Легенда Татр. Часть первая: Марина из Грубого (16)
Собек снова ушел в курную избу, а когда на другой день проснулся на рассвете, Марина не стояла, как всегда, у печки и не готовила завтрак. Он ждал, но не дождался ее. Отворил дверь в горницу и увидел на постели одну Беату. Он подошел, стал около нее и зашептал:
— Как же я позволил бы кому-нибудь взять тебя, если ты хочешь жить у нас, цветок лилии? Нет, не дождутся! Я не воевода, не князь, мне нечего думать о тебе, но никто не сможет так любить тебя и не будет так любить! Во власти твоей — кровь моя и жизнь, пташка долин, лилия моя!
Он, не сознавая, что шепчет, опустился на колени перед кроватью. Вдруг Беата проснулась и, увидев Собека, воскликнула с удивлением и страхом:
— Что такое? Что вы делаете, Собек?
— Я Марину искал… хотел помолиться, — ответил, вставая, смущенный Собек.
— Марины нет?
— Нет!..
А она, оседлавши лошадь и взяв в руки косу, рысью ехала через лес к Заборне. Она спешила: не дождавшись слуги, Сенявский, конечно, двинется к Татрам. Это надо было предупредить.

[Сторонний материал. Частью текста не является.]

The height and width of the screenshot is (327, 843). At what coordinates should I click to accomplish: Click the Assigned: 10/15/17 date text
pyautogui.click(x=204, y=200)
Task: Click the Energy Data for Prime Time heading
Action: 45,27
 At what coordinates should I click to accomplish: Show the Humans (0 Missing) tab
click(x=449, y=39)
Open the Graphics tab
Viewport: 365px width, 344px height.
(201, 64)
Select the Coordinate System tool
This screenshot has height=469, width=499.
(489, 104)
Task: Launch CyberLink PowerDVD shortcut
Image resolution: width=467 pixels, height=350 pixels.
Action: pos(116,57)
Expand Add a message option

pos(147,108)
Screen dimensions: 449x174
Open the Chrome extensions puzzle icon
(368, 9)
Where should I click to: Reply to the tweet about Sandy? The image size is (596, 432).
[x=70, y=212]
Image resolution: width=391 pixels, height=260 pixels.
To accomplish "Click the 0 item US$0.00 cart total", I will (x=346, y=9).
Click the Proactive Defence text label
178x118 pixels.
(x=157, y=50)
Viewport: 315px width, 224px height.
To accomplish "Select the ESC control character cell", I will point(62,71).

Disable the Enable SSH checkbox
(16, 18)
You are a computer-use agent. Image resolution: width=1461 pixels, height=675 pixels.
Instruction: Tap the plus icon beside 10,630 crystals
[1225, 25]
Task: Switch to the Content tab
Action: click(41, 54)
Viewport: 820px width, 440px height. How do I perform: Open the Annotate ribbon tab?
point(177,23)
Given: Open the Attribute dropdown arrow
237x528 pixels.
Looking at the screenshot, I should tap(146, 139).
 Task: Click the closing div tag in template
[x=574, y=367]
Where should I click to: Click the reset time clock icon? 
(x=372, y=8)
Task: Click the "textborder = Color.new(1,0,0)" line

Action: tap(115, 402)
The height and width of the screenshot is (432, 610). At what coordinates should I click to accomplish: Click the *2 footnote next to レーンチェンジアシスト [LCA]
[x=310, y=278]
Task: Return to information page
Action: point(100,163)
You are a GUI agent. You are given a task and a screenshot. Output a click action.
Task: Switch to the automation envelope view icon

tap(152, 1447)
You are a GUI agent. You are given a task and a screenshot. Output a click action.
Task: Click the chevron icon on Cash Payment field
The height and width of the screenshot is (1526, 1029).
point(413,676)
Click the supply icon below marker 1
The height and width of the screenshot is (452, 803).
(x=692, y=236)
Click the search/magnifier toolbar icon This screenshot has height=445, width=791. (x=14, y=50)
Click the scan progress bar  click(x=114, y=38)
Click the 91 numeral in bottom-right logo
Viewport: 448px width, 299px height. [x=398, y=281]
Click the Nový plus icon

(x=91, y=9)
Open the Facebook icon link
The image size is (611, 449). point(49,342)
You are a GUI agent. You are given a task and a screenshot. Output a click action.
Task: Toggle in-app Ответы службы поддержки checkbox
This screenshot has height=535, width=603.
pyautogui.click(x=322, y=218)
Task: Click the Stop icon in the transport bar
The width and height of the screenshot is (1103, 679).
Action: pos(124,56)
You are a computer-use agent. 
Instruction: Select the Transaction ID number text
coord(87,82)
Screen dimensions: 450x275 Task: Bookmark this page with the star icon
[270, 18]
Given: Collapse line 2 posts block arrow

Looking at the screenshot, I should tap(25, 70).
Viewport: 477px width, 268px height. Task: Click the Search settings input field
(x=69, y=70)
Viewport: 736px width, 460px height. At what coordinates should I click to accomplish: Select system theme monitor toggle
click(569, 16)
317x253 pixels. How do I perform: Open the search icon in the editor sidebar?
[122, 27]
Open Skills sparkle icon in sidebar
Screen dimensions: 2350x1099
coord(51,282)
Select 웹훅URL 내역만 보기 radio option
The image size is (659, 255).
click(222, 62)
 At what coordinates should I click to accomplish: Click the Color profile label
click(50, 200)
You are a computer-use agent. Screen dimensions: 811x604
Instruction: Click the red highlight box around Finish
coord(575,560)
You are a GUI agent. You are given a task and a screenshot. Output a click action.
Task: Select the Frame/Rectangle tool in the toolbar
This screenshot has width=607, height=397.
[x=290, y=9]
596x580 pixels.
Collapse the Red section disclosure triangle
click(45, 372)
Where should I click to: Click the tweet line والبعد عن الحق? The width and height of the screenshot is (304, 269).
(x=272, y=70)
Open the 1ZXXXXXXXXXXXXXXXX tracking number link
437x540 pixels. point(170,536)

Дороги она не знала, но сломя голову домчалась до ближайшей деревни, а там мужики сказали ей, куда надо ехать.
Когда она подъехала к Заборне, было уже около полудня; она ехала медленно, потому что лошадь устала. Да и она сама была сильно утомлена долгой скачкой и тяжелыми мыслями.
Она ехала навстречу несчастью, чтобы предупредить его, не дать ему свершиться.
Она еще не знала, что будет делать, хотела только задержать нападение Сенявского на Грубое.
Она отдавала себя в его руки; хотела лечь у его ног, как порог, переступить который он не сможет. Что с нею будет, она не могла предвидеть.
Чувствовала одно: что боги ее призвали, что они вели ее мстить Сенявскому за поражение отряда, который вел Собек, за кол пана Костки, за смерть деда, за разграбление дома — мстить, хотя в сердце ее было любви столько же, сколько ненависти…
Дедилия, богиня любви, не услышала ее молитвы… У богини любви, окруженной голубями, увенчанной миртами и алыми розами, под грудью была голубая перевязь, и сердце было видно, чтобы можно было убедиться, что нет в нем ничего нечистого, ни жажды мести, ни злобы. В сердце Марины все чувства были как змеи среди лилий. Она и любила, и ненавидела.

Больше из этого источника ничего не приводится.